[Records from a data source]
--------

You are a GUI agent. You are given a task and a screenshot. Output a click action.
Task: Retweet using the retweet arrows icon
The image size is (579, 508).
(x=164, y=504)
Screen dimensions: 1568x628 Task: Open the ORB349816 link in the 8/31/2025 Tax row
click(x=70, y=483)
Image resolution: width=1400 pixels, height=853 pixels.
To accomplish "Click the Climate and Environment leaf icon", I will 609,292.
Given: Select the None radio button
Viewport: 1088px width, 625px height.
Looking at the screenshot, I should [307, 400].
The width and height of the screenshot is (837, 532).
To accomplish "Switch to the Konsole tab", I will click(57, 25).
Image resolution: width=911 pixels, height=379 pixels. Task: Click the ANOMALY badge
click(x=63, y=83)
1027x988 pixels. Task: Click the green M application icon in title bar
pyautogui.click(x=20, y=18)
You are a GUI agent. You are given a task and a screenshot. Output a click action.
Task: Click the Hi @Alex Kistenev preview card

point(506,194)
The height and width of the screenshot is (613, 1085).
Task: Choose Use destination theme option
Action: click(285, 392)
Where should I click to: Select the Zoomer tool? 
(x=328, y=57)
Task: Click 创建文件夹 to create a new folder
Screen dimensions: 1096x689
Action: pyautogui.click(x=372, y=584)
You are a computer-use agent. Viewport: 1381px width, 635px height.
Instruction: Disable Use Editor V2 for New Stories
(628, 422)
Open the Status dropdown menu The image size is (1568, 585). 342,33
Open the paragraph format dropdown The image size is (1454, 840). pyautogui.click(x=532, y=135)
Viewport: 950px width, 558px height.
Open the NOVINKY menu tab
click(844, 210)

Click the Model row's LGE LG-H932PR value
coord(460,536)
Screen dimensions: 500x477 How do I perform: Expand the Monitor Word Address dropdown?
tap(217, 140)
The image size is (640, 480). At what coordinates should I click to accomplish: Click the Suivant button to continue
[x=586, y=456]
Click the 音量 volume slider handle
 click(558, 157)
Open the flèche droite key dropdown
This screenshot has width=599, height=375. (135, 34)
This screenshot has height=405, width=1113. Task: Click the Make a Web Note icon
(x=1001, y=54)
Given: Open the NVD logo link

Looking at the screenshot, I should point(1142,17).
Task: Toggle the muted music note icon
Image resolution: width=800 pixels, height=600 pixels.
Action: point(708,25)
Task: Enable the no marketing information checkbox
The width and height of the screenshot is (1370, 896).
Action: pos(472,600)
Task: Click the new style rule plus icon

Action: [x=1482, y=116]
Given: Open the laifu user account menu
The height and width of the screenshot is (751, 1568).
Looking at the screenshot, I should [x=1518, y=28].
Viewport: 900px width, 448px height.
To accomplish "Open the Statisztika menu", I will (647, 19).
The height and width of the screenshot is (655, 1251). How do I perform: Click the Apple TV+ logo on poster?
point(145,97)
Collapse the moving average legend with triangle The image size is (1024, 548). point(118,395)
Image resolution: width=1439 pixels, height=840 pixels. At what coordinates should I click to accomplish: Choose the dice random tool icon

--------

**Stated task**
Identify each line in the data above that contains the word "will" and copy those lines in full.

**Result for this task**
To accomplish "Click the Climate and Environment leaf icon", I will 609,292.
To accomplish "Switch to the Konsole tab", I will click(57, 25).
To accomplish "Open the Statisztika menu", I will (647, 19).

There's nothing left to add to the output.